= Activity A =
Do these statements agree with the pull request thread? Answer each with yes or no and quote the words that decide it. (i) The reviewer wants the CI pipeline to pass before giving a review. (ii) The fork's CI workflow failed only on the codecov upload. (iii) The documentation examples are already in their final, extended form.
= Activity B =
Answer these questions from the pull request thread:
(i) The optional dependencies for the vision package copy the behavior of which two approximators?
(ii) What patch coverage does the Codecov report give?
(iii) S2k-1 asks which user to approve the workflow or ping @mmschlk?

= Extracted text =
================
Hello, thank you for your PR already! Please ping me here as soon as you want a PR review. :)

Note however, that for a review, the CI pipeline should really be green first (all tests pass, the code-quality checks are okay, and the docs building pipeline compiles). Otherwise it's hard for me to give you good feedback. :)

I can also approve the workflows from time to time if you ping me.

S2k-1 · 2026-06-18T02:19:33Z

@mmschlk ty/ruff errors fixed. CI workflow on our fork only got errors for codecov upload. (expected due to missing token)
Please approve the workflow here :)

…s for install (#40) * ADD: example notebooks for quickstart and on defining players * Fix: docstring inaccuracies for sphinx doc and finalize image explanation examples * fix: code quality * remove code blocks from example * ADD: proper shapiq[vision] package to install and add tests to ensure import errors appear * fix: test for import error when running in a row with the other tests * fix: code quality * fix: imputer torch import and CI pipeline shapiq import * ADD: imputer to framework import testing --------- Co-authored-by: Tamara Muras <Tamara.Muras>

t-muras · 2026-06-21T17:31:29Z

We also added two examples to the documentation to showcase how to interact with the vision subpackage and how to define different player strategies. These are kept rather simple until now, we'll extend them after we decided how to refactor the architectures (after the feedback).

We also now copied the behavior from ShaplEIG and SPEX approximators in defining optional dependencies for the vision package.

t-muras · 2026-06-26T06:48:26Z

@mmschlk Could you approve the workflow, so we can verify the full pipeline runs successfully?

S2k-1 · 2026-06-29T14:49:34Z

@Advueu963 could you please approve the workflow or ping @mmschlk

codecov · 2026-06-29T16:41:13Z

Codecov Report

❌ Patch coverage is 85.78947% with 81 lines in your changes missing coverage. Please review.

Files with missing lines	Patch %	Lines
src/shapiq/plot/vision.py	13.20%	46 Missing ⚠️
src/shapiq/vision/utils.py	83.51%	15 Missing ⚠️
src/shapiq/vision/players.py	94.31%	10 Missing ⚠️
src/shapiq/vision/__init__.py	58.33%	5 Missing ⚠️
src/shapiq/interaction_values.py	33.33%	2 Missing ⚠️
src/shapiq/vision/architecture.py	99.01%	1 Missing ⚠️
src/shapiq/vision/explainer.py	96.87%	1 Missing ⚠️
src/shapiq/vision/imputer.py	97.95%	1 Missing ⚠️

📢 Thoughts on this report? Let us know!
================
Collection entries

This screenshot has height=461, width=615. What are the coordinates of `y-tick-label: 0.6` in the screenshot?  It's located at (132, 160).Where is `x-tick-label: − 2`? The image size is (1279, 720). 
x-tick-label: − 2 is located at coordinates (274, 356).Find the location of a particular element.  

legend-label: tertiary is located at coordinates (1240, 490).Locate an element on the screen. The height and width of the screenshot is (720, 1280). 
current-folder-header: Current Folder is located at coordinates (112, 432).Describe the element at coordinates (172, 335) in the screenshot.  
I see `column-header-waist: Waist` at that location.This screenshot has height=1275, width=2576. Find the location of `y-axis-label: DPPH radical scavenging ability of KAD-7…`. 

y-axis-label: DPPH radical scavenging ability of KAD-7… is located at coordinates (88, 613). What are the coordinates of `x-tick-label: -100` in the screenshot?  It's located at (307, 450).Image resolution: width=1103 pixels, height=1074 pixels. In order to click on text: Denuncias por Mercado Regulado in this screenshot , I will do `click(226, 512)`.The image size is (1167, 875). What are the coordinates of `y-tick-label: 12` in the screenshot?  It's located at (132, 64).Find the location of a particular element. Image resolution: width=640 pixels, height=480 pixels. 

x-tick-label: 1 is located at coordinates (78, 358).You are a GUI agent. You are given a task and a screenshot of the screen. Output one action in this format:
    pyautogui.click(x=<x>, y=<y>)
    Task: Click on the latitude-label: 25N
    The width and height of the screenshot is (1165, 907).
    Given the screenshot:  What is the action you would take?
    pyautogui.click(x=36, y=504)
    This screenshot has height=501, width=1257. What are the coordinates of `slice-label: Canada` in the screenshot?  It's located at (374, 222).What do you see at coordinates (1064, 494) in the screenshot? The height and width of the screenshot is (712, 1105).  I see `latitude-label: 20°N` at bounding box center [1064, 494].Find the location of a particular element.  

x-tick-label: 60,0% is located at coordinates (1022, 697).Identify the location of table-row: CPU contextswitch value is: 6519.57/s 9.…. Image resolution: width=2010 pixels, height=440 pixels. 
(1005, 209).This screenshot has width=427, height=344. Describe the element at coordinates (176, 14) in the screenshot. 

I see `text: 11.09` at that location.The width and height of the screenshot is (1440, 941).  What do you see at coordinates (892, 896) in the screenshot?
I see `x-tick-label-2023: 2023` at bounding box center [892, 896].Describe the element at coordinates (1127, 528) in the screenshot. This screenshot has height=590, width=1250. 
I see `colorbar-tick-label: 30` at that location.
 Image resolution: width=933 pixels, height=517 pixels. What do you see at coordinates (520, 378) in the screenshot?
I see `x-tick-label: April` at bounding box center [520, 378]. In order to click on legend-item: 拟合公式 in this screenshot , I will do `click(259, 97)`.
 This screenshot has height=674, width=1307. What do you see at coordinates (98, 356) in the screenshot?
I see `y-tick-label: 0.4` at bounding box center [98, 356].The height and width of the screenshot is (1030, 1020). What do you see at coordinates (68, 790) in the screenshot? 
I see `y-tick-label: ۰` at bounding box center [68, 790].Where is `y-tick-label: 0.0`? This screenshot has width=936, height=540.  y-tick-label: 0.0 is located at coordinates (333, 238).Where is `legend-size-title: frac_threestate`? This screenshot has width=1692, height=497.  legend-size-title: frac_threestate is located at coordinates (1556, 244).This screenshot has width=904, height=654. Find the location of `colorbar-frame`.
================
= Exercise answer A =
(i) Yes: "the CI pipeline should really be green first"
(ii) Yes: "CI workflow on our fork only got errors for codecov upload."
(iii) No: "These are kept rather simple until now, we'll extend them after we decided how to refactor the architectures"

= Exercise answer B =
(i) ShaplEIG and SPEX
(ii) 85.78947%
(iii) @Advueu963